If you want to figure out if something is true or not, you’re probably better off not going to a psychiatrist. Therapists really have no greater ability to decipher what the truth is than anyone else.
On the other hand, if you go to see a decent, “good enough” therapist, with enough experience working with people, he or she might be able to tell you whether or not it is likely that your brain is playing a trick on you.
Here’s what I mean, truth is something that is probably best investigated by a private investigator or someone who’s good at looking at the external world. On the other hand, there are certain clues that suggest that peoples’ brains are misleading them in ways that could be very harmful.
Here are some observations about our “trickster brains” and some examples:
1. If you’re absolutely sure that something is true, then you might want to reconsider. One of the best signs that your brain is playing tricks on you is certainty, especially certainty about complicated matters… after all, in life very few things are completely clear.
2. If everywhere you look, you see evidence that supports your view, you might want to consider the possibility that your brain is noticing things selectively. One of the key features of a trickster brain is its ability to search for all the evidence that confirms its theory. You may need to force yourself to look for contrary evidence.

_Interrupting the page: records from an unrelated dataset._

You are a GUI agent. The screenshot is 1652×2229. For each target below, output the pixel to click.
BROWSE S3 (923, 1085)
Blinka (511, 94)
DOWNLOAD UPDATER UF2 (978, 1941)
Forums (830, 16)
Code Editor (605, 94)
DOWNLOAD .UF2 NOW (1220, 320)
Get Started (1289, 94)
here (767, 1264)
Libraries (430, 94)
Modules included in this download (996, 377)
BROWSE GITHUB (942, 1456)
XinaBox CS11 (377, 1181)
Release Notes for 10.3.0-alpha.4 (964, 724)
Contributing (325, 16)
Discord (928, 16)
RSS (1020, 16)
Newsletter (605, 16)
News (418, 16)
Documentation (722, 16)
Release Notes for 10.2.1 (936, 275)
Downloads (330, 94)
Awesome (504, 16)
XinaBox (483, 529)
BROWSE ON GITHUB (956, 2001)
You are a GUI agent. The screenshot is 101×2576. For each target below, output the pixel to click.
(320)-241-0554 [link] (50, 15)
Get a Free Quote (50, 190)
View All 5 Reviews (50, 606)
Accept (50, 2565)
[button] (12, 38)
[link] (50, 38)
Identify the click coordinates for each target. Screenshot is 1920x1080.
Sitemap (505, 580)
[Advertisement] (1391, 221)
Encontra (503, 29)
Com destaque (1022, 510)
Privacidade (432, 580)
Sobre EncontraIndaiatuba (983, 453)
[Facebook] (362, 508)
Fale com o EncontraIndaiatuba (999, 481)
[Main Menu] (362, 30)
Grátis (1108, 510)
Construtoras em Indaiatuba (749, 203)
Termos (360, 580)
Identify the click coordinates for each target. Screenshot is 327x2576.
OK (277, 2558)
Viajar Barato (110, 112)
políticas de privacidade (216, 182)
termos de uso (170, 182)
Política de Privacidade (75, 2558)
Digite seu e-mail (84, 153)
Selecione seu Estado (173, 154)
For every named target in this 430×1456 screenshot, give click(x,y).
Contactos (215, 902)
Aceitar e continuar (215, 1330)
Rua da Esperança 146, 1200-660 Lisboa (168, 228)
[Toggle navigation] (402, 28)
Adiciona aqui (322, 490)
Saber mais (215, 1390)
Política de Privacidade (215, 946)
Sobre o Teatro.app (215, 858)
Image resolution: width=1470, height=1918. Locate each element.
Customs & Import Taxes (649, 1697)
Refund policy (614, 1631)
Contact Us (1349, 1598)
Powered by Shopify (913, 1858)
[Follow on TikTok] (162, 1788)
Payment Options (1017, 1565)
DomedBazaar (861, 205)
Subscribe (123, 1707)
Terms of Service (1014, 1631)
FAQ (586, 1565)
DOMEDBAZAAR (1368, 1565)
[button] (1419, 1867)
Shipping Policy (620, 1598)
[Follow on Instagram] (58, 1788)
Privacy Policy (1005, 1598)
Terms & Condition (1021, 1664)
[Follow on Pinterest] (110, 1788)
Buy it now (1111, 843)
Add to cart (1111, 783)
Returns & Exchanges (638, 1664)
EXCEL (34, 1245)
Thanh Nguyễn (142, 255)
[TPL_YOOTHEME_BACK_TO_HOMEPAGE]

3. If you find that you are more than usually caught up in your thoughts, and if you happen to notice that you’re disconnected from everyday experience, consider the possibility that you are missing important information that might help you have better judgment. A key feature of the trickster brain is that it focuses selectively on the internal world and people who are in the grip of it often really don’t seem to be paying much attention to a conversation.
4. If you find yourself incredibly upset and angry when someone suggests that any part of your theory is open to doubt, reconsider the evidence. The trickster brain sees contradiction as a threat, rather than as an important source of information. A good example of the opposite state of mind is a statement that a former supervisor of mine repeated often to those he worked with – “Please let me know if you see me making a mistake, I can’t know everything and I need to know that those I work with will tell me if they think I am wrong.”
Our brains are very good at giving us warnings of potential danger, but not very good at figuring out the difference between real and imagined threats.
There are a couple of reasons for this. First, our brains tend to think about things thematically. So a minor argument that happens today thematically links to a terrible and violent fight that you had with your parents as a child. The brain makes the two seem very similar even though they’re actually quite different. Also, the brain is not particularly good at putting things into context, especially if you’re frightened. It tends to focus very narrowly, which makes it more and more difficult to tell whether something is likely or really very unlikely.